Türkiye, Avusturya’nın düşmanı değildir. Tam tersine, 500 yıllık inişli çıkışlı ortak geçmişli kadim bir dostluk vardır. Türk milleti, “Yurtta barış, dünyada barış” diyerek Cumhuriyet’i kuran Mustafa Kemal Atatürk kılavuzluğunda, önce yurt içinde ve sonrasında yurt dışında atılan tüm barışçıl adımları desteklemektedir. Avusturya, 2018 yılının ikinci yarısında, Bulgaristan’dan sonra Avrupa Birliği Başkanlığı’nı üstlenecek. Önümüzdeki 6 aylık süre çok önemli. Önemli çalışmalara imza atılabilir. Avusturya bu konuda çok iyi niyetli.
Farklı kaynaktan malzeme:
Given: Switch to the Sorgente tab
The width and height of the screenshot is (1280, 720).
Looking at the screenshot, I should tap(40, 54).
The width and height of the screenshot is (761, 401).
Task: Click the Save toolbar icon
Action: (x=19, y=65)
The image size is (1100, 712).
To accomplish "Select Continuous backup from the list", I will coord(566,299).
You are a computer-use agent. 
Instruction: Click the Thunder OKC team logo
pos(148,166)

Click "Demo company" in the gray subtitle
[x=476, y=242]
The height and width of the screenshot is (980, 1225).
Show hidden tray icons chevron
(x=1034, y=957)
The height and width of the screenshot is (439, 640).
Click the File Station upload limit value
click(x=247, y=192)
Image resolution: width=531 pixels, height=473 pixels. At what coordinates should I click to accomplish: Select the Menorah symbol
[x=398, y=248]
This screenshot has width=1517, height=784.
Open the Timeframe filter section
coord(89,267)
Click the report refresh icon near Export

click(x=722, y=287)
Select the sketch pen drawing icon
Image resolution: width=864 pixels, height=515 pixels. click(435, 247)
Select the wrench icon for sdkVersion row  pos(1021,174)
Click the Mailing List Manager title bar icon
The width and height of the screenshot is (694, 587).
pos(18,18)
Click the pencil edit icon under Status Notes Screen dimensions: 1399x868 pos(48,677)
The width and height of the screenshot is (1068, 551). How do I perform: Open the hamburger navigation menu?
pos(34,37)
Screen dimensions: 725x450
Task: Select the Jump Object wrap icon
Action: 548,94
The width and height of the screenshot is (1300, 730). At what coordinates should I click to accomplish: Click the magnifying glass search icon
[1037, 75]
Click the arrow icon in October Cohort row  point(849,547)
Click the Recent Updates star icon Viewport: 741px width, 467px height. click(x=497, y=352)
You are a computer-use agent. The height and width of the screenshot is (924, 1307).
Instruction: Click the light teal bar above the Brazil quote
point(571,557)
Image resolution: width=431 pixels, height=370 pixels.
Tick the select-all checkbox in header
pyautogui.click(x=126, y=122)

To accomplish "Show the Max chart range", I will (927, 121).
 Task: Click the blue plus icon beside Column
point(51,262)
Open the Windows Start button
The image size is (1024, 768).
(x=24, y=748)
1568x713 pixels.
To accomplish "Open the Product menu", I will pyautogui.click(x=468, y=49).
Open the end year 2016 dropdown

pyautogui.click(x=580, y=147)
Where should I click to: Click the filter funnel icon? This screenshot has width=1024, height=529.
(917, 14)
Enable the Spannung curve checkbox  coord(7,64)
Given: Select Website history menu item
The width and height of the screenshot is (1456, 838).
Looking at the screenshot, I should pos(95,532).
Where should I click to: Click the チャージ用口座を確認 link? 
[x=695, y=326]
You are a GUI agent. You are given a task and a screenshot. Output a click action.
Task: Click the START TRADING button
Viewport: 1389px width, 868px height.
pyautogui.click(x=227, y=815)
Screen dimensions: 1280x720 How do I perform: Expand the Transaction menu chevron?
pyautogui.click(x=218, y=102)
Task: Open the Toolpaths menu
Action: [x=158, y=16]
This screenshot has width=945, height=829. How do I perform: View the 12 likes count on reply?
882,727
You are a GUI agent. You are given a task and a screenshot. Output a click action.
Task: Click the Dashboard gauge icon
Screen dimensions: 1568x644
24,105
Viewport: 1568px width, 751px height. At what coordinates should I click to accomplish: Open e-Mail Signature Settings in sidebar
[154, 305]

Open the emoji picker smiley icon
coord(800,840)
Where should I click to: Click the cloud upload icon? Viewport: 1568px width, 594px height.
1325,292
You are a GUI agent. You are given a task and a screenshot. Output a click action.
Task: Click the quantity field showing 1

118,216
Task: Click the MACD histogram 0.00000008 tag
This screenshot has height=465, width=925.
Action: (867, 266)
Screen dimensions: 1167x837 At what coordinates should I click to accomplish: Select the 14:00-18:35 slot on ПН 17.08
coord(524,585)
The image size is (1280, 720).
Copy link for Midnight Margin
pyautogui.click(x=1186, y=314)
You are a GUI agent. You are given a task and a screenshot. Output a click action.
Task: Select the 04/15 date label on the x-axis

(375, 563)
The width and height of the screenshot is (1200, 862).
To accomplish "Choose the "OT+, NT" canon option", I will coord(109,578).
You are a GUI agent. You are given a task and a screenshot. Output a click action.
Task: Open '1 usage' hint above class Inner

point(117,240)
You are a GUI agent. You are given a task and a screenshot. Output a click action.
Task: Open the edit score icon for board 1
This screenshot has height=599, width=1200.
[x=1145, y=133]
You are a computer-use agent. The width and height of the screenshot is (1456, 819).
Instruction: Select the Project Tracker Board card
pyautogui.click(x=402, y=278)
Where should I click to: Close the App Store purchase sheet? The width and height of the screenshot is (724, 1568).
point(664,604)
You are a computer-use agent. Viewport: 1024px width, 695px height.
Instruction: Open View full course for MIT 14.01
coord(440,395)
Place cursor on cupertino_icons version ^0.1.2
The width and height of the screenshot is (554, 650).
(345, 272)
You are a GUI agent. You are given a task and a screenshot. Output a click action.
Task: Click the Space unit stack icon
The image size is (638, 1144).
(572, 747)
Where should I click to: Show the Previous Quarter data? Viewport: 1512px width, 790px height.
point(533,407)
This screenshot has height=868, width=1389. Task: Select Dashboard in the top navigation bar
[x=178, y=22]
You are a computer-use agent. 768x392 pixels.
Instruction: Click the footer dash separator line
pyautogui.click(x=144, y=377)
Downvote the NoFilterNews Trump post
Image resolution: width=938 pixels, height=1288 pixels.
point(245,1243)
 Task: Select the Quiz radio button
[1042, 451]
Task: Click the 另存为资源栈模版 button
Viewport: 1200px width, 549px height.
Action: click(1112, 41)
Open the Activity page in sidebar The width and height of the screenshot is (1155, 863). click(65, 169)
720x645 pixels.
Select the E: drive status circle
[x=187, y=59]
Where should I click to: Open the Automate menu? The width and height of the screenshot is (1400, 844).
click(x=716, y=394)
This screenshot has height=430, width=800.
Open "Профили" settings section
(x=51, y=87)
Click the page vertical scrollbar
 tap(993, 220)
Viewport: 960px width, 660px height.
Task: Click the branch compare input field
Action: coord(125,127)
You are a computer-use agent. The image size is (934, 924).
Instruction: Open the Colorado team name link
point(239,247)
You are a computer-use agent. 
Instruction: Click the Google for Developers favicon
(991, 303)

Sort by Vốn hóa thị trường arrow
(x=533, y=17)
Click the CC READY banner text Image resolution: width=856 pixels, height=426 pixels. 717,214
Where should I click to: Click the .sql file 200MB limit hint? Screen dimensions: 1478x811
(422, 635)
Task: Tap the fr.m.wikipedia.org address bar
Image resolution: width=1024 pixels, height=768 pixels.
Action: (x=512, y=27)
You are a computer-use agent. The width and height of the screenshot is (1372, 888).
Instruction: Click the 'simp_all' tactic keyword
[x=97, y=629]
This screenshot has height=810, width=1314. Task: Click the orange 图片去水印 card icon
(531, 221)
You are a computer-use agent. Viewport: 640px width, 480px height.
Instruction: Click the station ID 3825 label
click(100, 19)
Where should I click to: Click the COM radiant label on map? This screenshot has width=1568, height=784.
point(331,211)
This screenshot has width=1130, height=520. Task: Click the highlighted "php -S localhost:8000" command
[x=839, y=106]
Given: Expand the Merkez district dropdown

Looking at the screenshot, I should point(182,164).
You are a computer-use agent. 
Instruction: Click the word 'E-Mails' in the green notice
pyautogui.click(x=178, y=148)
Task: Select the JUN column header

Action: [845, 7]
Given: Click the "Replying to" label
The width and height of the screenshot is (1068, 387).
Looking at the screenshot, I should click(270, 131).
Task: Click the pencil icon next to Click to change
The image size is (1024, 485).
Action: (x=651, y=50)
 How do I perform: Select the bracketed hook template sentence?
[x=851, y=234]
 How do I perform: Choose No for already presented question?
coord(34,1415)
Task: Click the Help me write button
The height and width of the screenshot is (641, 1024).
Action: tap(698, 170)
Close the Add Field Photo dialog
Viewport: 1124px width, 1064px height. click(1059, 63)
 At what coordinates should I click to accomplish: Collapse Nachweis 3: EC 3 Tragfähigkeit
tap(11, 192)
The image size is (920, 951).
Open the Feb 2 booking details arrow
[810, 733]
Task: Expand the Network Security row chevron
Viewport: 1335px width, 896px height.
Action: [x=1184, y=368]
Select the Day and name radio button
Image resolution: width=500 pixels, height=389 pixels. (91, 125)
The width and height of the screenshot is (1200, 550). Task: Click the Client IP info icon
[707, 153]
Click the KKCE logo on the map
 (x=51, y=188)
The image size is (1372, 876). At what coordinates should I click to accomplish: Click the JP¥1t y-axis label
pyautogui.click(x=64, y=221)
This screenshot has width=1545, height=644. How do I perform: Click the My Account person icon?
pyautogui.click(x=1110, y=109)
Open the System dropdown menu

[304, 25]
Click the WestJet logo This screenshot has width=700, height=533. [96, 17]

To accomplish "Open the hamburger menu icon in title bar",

Türkiye’nin güçlü bir ekonomiye sahip olmasını, komşularına en başta hukuk devleti kuralları ile istikrar mesajları veren bir ülke olmasını isteyen Avusturya asıllı siyasi, medya, STK ve yatırımcılar çoğunluktadır. Burada Ankara hükümeti parti siyasetinden çıkarak Türkiye Cumhuriyeti ve tüm vatandaşların tümü için hakaret eden bir çizgiye eski takımları bırakarak sessiz ve sakince dostluk köprülerini tekrar atmalıdır. Türkiye kesinlikle Avusturya’yı kazanmak zorundadır. Bu, Avusturya için de geçerlidir.